If the doctor suspects there may be an underlying bone structure problem the patient may be referred for an X-ray.

What are the treatment options for corns and calluses?

If the corns and calluses have been caused by repetitive actions, avoiding them will most probably solve the problem. Wearing shoes and socks that fit properly, as well as having protective pads and other self-care measure also help. 

If the corn or callus does not go away, or continues to be painful regardless, the following therapies may help:
  • Creams - special creams may be recommended to rehydrate areas with extra thick skin.
  • Trimming or removing - the doctor pares down the thickened skin, or uses a scalper to trim a large corn. A podiatrist (foot doctor) may remove some of the hard skin that surrounds the corn so that the center of it can be removed.
  • Salicylic acid - after trimming the doctor may apply a patch with 40% salicylic acid. The patient will need to replace the patch periodically. A pumice stone or metal nail file is usually used to rub away dead skin before applying a new patch.
  • Foam wedges - these may be used for corns on the toes to reduce pressure.
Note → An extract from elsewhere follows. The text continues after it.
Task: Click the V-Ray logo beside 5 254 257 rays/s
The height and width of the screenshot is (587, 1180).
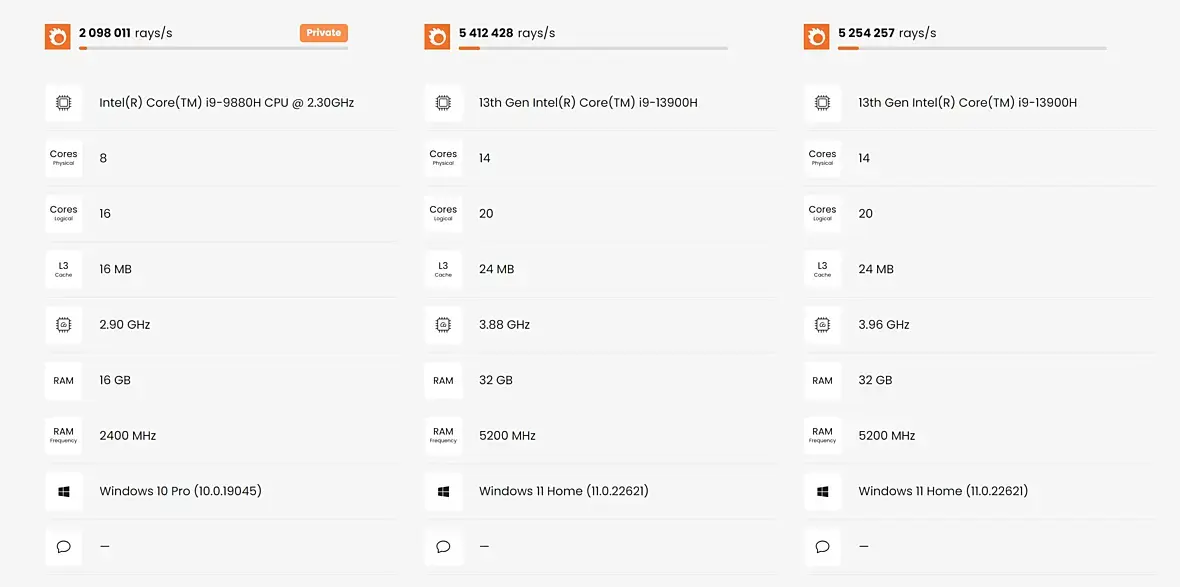Action: 817,37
Sometimes special silicone wedges may be used.
  • Antibiotics - an antibiotic ointment may be prescribed to lessen the risk of infection.
  • Orthotics - these are custom-made padded shoe inserts which may help people with an underlying foot deformity.
  • Bone problem surgery - the bone may need to be surgically aligned (rare).
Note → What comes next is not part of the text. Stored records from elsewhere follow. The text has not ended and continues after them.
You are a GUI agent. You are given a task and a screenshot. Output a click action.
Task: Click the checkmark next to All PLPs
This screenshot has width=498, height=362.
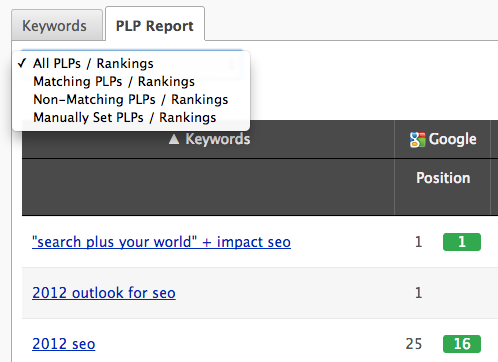click(22, 63)
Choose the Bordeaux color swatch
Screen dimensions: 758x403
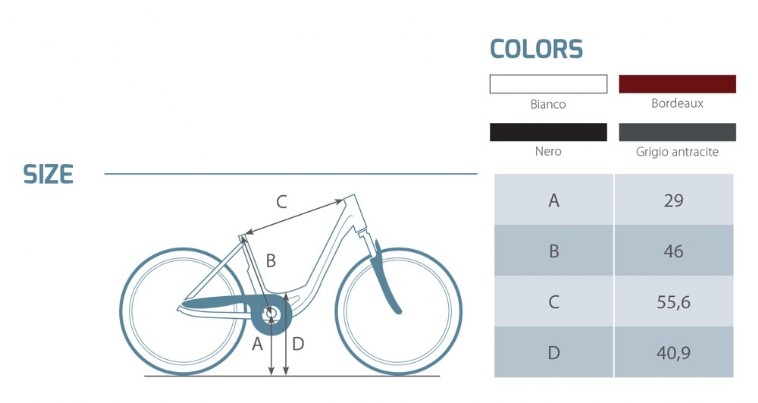[677, 84]
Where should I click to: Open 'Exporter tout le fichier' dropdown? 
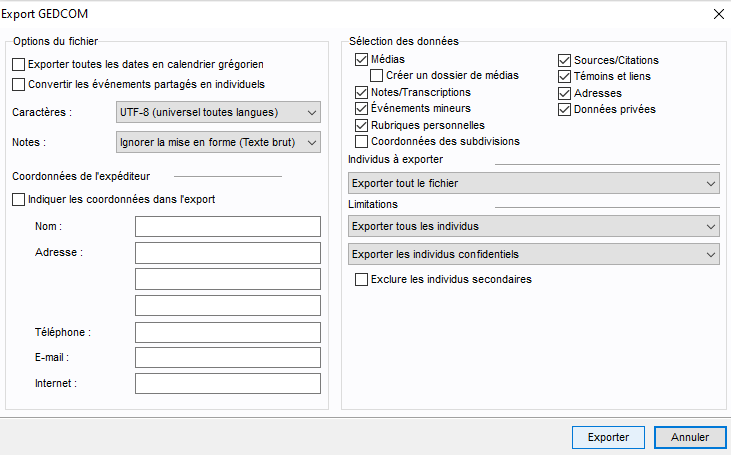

How to prevent corns and calluses?

The following measures may help reduce the risk of developing corns and calluses:
  • Wash your feet with soap and water every evening. Use a scrubbing brush.
  • Apply a specially moisturizing foot cream after washing and drying them well. Do not use a body lotion.
  • Make sure your shoes and socks are well-fitting, and with seams that do not rub the skin.
  • Buy your shoes later on during the day - i.e. when trying on new shoes do so when your feet are at their largest (feet swell slightly as the day progresses).
  • Any foot pain or skin irritation in the foot should not be ignored.
  • Regularly see a foot specialist for a foot checkup.
  • When trimming your toenails, cut straight across, and not down at angles or over the edges.
  • Use a pumice stone or foot file regularly. Make sure you remove hard skin gently.
  • Change your socks every day. Do not let your feet become sweaty.
  • Protect your hands - when using tools, either wear padded gloves or pad the tool handles.